__Work item__
Set down exactly, from the records below, the line with "May 2026 (21, 1904)" through the line with "March 2026 (23, 1928)", and nothing else.

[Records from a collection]
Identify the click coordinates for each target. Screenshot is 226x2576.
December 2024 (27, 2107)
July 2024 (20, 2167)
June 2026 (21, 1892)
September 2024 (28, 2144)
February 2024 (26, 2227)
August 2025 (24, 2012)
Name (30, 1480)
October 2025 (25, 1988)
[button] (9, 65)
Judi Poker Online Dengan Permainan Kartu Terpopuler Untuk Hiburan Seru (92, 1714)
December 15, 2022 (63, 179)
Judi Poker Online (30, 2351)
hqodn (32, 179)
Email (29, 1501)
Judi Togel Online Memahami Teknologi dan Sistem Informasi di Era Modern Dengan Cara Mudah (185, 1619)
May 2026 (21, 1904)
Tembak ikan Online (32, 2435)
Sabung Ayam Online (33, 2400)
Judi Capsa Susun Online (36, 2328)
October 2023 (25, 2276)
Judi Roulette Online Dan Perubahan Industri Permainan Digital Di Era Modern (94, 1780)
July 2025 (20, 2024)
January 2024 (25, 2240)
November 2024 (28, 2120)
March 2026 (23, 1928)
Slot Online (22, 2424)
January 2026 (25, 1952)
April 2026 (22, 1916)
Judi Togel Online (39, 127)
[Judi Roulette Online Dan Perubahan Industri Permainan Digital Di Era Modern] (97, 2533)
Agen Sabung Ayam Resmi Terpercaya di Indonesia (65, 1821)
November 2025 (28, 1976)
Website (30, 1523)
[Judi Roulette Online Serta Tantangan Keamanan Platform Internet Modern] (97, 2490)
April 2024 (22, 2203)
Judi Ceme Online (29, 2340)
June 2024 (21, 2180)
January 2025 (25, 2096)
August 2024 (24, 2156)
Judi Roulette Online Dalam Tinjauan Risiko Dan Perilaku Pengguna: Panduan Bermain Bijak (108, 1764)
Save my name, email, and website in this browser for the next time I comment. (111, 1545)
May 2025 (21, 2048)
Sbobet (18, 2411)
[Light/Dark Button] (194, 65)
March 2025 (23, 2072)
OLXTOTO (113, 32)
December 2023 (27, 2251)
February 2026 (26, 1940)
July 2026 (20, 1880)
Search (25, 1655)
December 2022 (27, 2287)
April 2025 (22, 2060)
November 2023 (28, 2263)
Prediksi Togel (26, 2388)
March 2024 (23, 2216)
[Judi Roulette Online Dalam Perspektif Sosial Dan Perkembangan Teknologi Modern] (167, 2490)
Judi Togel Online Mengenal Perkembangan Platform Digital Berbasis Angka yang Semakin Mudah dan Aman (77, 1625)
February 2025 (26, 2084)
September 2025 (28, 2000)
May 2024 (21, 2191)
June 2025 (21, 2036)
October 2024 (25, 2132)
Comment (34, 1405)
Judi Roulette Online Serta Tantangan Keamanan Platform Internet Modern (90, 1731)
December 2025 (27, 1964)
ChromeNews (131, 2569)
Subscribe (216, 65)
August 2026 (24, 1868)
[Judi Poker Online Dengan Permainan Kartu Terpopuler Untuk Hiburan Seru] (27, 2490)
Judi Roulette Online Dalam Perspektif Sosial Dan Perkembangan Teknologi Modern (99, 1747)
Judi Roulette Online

==

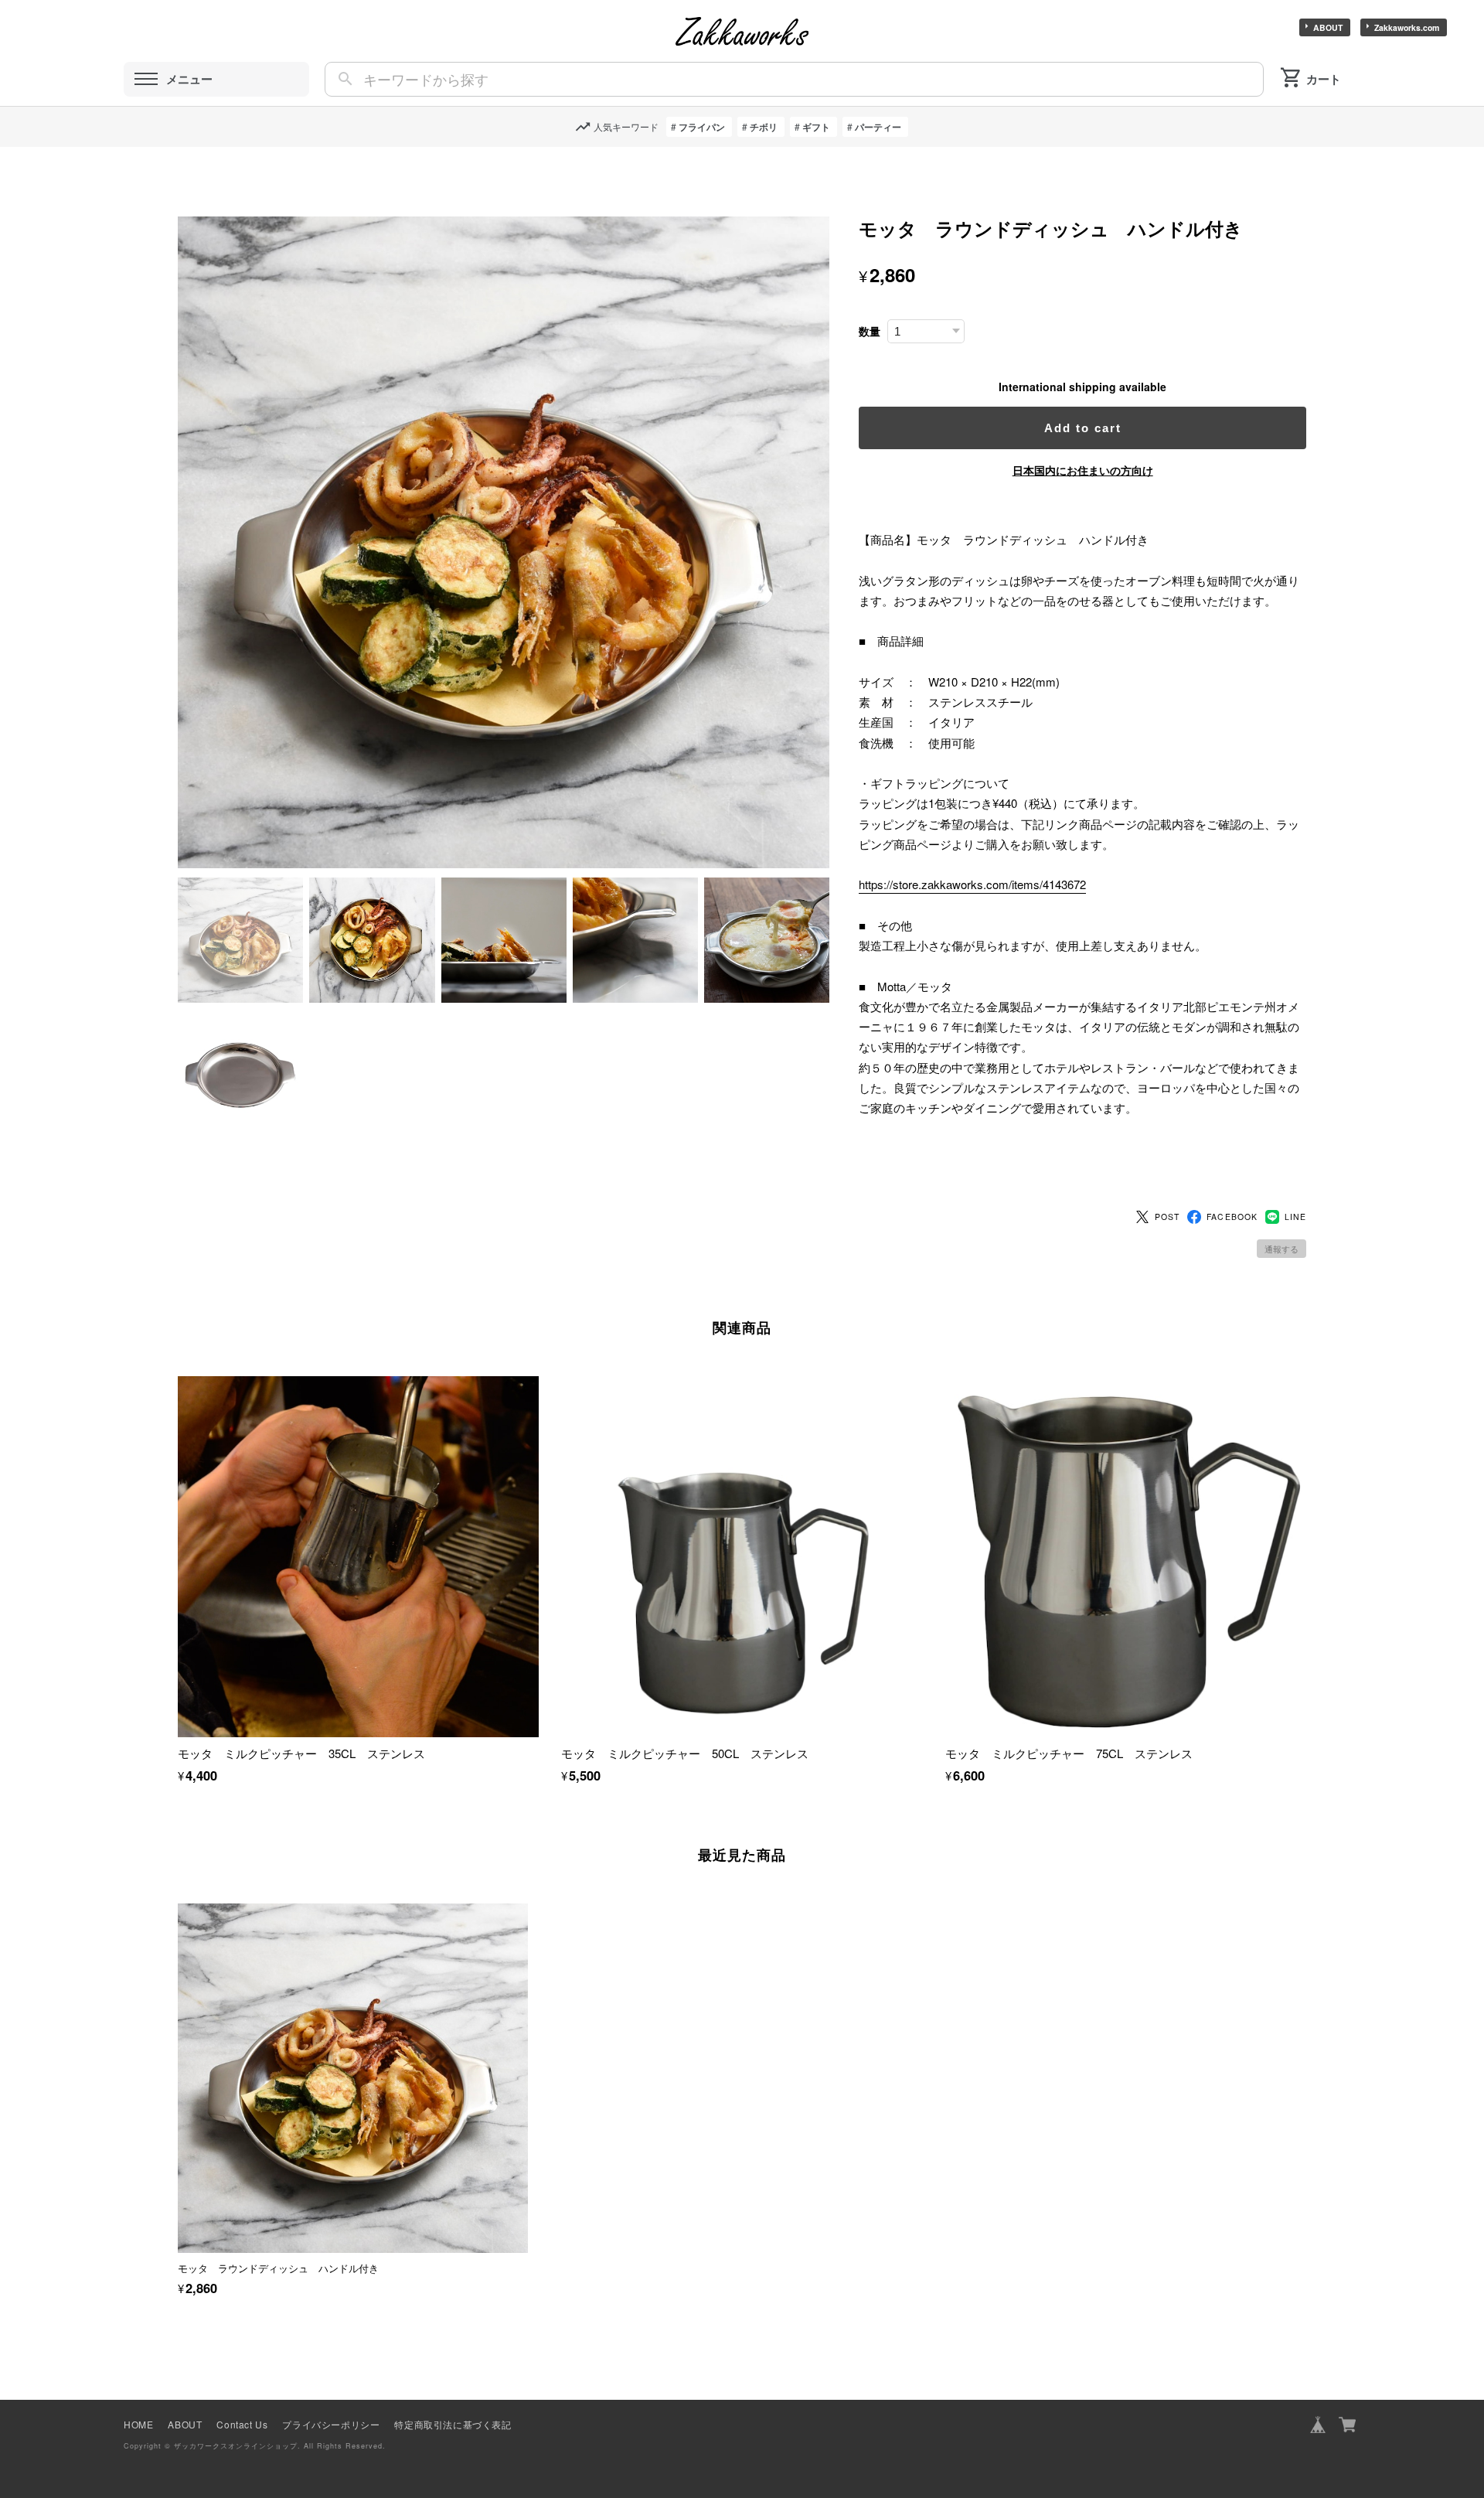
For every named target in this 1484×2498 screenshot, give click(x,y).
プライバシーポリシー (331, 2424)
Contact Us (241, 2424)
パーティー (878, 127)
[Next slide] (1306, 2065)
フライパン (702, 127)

---

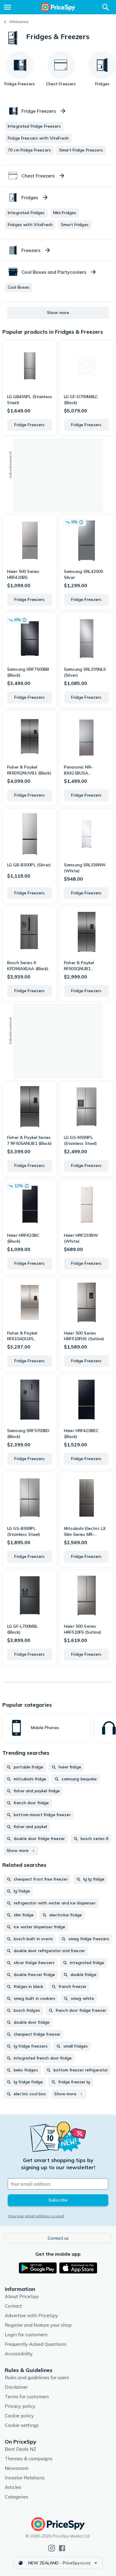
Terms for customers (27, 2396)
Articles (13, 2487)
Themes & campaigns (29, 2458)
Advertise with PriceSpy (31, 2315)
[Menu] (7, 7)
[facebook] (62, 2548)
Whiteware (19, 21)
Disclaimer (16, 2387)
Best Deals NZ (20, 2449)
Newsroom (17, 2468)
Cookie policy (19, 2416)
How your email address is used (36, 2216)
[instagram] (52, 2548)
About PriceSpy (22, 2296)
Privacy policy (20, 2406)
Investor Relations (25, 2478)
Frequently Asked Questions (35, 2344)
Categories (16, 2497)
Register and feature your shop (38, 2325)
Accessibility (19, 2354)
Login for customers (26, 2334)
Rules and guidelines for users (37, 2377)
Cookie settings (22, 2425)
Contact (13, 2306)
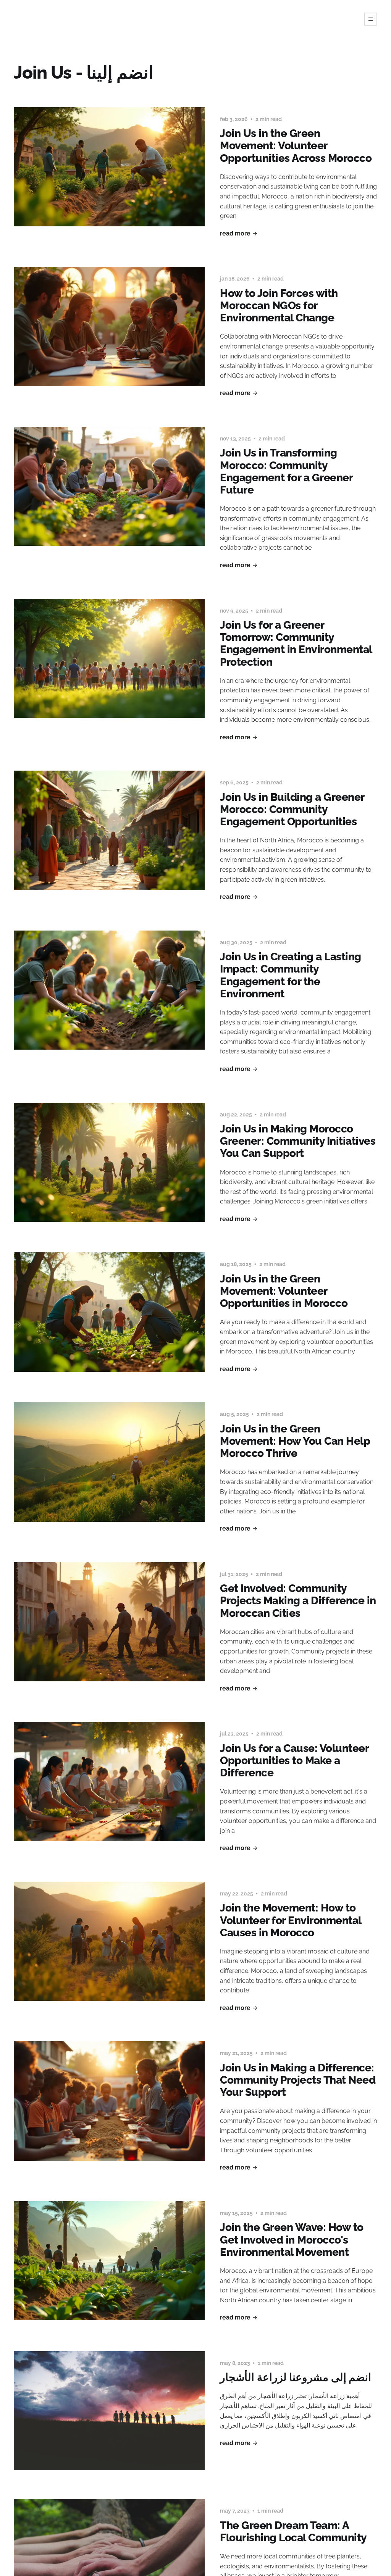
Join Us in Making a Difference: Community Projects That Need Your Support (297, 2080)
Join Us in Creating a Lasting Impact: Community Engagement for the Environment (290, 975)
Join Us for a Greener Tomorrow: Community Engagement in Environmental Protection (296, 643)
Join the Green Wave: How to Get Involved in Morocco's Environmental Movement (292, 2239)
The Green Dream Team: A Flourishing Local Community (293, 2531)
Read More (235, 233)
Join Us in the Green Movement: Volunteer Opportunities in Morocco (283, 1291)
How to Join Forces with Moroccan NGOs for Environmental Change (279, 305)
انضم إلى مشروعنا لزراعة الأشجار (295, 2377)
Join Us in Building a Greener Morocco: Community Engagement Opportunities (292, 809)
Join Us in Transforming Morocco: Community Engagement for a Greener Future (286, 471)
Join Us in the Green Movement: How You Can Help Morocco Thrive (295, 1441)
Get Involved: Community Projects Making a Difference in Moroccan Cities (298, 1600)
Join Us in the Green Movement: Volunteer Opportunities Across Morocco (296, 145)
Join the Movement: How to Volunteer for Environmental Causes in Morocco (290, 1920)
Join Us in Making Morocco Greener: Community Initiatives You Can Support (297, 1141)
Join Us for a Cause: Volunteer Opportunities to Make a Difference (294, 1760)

__Output for this exercise__
May 2026 (21, 1904)
Tembak ikan Online (32, 2435)
Sabung Ayam Online (33, 2400)
Judi Capsa Susun Online (36, 2328)
October 2023 (25, 2276)
Judi Roulette Online Dan Perubahan Industri Permainan Digital Di Era Modern (94, 1780)
July 2025 (20, 2024)
January 2024 (25, 2240)
November 2024 (28, 2120)
March 2026 (23, 1928)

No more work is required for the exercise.